The wasps preferentially hunt for female cicadas because they have more consumable tissue, but male cicadas are easier to locate, which explains the systemic bias towards male kills. They chiefly hunt for Tibicen duryi, Tibicen dealbata and Tibicen parallela. Cicada killers are capable of thermoregulation, which allows them to hunt for cicadas during the day, when the cicadas are most prominent. The species is mostly harmless to humans. Some males when emerging early fly into the trees to feed on sap, and the species has been known to feed on nectar.

Stings of this species received a lethality rating of 46 LC measured by LC=μg/LD_{50} (LC="lethal capacity", μg="venom in the insect", LD_{50}="μg/g of the venom", g="size of mammal receiving the dose" and LD="lethal dose").

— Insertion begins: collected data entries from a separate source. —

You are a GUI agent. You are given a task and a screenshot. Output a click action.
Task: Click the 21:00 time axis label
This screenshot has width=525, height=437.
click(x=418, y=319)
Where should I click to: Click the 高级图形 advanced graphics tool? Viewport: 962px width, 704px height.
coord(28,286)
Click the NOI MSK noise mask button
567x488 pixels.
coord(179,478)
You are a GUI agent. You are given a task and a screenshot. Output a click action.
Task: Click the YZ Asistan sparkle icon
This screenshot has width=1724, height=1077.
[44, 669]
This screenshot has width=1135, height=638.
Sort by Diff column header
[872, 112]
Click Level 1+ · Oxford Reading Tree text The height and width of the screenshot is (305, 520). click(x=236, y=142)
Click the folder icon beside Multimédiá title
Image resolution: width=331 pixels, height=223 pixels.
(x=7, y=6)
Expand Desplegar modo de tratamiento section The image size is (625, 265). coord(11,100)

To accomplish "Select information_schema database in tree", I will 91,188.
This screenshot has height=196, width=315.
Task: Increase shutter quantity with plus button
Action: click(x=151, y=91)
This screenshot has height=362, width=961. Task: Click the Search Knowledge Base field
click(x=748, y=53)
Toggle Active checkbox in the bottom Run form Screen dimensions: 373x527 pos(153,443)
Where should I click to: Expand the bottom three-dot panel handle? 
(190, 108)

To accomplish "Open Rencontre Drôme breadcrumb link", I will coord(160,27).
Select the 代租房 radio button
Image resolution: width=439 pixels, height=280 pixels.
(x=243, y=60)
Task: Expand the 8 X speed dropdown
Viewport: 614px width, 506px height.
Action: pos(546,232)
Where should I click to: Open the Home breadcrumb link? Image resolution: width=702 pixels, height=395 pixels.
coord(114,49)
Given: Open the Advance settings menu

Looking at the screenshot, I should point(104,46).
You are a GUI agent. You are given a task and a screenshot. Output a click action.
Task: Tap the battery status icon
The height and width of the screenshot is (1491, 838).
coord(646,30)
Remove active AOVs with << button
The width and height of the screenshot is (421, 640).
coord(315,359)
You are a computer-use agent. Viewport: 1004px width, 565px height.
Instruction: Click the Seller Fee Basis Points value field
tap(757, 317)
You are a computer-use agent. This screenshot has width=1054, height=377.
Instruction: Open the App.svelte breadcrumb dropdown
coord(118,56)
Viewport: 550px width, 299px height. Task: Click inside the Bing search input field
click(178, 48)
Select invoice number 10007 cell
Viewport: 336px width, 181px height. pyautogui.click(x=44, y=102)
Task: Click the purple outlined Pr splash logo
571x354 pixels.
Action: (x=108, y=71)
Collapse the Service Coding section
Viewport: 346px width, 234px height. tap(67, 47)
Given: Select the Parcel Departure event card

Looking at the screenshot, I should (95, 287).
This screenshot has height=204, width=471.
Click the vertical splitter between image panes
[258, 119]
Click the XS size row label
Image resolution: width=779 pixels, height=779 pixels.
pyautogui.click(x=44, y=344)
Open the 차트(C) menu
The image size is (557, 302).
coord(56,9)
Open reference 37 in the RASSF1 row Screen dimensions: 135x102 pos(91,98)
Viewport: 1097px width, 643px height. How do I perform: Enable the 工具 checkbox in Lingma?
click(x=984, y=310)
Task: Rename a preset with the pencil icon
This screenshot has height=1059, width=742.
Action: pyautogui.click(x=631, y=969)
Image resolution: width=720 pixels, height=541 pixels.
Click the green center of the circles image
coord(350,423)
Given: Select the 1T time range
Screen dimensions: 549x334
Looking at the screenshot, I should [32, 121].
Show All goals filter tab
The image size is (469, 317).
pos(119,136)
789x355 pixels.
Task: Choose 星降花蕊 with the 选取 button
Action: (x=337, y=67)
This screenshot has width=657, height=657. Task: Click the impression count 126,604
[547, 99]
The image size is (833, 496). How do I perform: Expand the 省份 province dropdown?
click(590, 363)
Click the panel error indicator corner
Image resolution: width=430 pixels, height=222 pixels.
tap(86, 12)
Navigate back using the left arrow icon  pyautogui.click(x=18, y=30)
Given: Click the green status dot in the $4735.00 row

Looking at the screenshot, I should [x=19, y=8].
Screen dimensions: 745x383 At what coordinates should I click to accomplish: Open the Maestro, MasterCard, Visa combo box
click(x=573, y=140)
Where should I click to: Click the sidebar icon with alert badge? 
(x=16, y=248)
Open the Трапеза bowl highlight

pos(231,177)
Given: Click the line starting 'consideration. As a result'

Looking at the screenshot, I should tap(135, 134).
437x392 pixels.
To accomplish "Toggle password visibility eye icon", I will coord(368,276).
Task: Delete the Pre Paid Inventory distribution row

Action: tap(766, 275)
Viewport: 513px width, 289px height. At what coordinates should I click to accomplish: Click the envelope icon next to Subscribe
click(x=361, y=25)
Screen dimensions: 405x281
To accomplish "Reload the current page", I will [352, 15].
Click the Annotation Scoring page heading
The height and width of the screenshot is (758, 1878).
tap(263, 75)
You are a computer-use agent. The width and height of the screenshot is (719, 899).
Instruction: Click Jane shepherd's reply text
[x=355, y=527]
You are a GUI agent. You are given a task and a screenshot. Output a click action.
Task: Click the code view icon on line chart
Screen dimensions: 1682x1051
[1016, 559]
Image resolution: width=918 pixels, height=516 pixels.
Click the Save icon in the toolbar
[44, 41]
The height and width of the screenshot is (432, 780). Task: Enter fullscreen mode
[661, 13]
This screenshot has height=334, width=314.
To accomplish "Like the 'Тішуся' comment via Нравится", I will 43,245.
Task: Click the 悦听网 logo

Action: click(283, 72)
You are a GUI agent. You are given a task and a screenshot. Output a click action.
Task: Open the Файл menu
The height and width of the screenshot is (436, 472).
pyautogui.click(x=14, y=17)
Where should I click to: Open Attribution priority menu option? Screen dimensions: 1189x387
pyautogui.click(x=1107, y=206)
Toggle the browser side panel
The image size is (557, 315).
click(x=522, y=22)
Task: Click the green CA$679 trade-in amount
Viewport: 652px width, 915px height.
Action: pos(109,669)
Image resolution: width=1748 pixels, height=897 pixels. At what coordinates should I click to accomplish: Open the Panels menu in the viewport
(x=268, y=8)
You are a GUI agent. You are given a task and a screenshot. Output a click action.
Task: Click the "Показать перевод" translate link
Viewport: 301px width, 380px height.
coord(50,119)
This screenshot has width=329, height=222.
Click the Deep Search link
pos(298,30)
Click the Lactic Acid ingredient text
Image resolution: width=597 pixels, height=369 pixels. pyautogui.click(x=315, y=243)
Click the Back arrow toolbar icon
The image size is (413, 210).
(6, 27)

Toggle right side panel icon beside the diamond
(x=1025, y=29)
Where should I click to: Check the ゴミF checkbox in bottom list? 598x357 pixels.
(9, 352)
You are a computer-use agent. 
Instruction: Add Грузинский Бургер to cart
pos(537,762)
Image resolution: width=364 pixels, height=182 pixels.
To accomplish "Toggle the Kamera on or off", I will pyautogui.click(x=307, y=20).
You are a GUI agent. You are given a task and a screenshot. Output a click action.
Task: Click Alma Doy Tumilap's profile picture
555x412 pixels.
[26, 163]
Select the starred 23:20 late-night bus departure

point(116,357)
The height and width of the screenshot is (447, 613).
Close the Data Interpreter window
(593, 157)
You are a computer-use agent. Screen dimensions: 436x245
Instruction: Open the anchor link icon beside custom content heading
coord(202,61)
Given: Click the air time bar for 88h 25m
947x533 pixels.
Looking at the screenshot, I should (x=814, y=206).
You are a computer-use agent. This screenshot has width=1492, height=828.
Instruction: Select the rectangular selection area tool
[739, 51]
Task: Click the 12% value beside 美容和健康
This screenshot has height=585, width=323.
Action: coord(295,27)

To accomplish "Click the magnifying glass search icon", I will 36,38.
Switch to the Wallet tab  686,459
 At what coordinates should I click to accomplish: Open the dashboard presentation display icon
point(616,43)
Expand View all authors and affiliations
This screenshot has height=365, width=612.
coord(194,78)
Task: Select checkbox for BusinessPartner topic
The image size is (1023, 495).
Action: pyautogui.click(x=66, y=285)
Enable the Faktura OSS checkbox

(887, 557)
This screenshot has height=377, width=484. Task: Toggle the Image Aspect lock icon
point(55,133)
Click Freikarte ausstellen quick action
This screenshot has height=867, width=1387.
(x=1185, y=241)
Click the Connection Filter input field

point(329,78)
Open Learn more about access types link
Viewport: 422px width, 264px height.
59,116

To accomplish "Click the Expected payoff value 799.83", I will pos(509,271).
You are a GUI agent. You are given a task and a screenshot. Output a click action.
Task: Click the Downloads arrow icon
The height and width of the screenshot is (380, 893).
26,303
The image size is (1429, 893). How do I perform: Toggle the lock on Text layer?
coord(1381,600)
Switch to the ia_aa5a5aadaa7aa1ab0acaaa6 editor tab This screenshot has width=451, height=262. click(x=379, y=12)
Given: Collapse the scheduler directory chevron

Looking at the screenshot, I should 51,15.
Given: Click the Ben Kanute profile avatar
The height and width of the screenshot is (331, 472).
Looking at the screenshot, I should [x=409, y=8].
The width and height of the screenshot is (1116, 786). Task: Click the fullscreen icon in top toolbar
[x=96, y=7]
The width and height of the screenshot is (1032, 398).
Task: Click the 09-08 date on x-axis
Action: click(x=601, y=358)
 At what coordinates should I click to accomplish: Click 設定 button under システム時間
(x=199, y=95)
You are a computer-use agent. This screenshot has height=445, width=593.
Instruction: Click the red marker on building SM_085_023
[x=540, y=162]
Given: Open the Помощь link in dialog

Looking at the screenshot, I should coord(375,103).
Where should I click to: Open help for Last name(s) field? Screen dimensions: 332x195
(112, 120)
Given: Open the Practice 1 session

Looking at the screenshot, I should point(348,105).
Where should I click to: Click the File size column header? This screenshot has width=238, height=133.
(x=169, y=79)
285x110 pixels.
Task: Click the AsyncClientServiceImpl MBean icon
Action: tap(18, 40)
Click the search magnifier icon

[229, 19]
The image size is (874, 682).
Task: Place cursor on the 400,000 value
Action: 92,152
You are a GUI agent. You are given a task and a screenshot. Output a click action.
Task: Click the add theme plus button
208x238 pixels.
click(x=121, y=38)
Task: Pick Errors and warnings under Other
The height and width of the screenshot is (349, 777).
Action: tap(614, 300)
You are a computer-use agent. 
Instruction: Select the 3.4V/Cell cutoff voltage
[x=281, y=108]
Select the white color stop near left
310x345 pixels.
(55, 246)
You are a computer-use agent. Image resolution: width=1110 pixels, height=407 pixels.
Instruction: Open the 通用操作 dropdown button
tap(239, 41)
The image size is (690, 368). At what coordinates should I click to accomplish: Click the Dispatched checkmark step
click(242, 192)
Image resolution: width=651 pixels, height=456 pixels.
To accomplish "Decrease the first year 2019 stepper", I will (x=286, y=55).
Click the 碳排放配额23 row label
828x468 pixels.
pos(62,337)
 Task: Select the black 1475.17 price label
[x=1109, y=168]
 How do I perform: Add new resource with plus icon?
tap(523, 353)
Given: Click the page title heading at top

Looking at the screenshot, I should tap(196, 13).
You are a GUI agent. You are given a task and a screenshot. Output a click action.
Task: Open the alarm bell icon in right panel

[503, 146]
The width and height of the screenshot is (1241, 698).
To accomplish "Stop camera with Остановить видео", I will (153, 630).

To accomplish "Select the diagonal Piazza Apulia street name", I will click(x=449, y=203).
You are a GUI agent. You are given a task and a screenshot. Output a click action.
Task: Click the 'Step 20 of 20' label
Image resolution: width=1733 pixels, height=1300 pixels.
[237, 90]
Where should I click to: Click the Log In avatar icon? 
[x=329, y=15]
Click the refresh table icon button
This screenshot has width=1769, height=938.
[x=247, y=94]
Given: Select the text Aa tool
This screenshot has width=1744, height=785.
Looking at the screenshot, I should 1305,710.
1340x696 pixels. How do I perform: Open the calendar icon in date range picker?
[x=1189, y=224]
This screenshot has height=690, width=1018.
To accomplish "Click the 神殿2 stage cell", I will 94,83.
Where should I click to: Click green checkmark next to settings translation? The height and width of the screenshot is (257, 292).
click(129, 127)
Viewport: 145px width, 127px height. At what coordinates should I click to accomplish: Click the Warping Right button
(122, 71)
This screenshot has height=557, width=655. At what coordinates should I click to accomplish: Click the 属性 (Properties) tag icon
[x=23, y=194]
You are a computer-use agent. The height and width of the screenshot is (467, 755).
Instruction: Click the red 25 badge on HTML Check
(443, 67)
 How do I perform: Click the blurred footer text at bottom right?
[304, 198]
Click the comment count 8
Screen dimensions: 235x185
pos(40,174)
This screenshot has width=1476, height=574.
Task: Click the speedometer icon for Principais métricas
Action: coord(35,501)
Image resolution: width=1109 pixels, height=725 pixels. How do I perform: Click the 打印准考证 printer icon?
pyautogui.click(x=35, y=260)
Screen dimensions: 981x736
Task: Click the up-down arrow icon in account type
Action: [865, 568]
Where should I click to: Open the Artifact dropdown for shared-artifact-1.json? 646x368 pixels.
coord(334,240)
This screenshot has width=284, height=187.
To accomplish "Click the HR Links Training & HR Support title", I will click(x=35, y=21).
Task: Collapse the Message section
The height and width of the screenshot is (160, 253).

==Geographical distribution==
Western cicada killers are found at a higher altitude than most other Sphecius species and are sympatric with the species S. convallis and S. speciosus, even though S. grandis are on average found at higher altitudes than S. convallis. A study showed that the mean elevation for S. grandis was 755 m ± 23.3 m, compared with the lower results of S. speciosus (219 m ± 4.7 m), S. convallis (582 m ± 30.9 m) and S. hogardii (18 m ± 5 m). The species is Nearctic and Neotropical, found from Central America to the Western United States, in New Mexico, California and every state west of the Rocky Mountains, except Wyoming, as well as Kansas, Oklahoma and Nebraska. S. grandis is most commonly found in riparian zones. It has been observed in such places in Mexico as Baja California Norte, Baja California Sur, Coahuila, Nuevo Leon, Tamaulipas and Yucatán and also in Granada (Nicaragua), Guanacaste (Costa Rica) and Honduras.

==Interaction with humans==
Sphecius grandis wasps frequently interact with humans because of their tendency to make their nests in backyards, gardens and sidewalks. Pest control is mostly unneeded as they nest in areas with little to no vegetation, usually ignore people, and females are not aggressive, tending to save their venom for their cicada prey, but will sting if they are grabbed or stepped on. Despite their large size, being the largest wasp to inhabit California, their sting has been reported as being between merely numbing and sharp to moderate. Males, while smaller, are more aggressive and less tolerant of disturbance.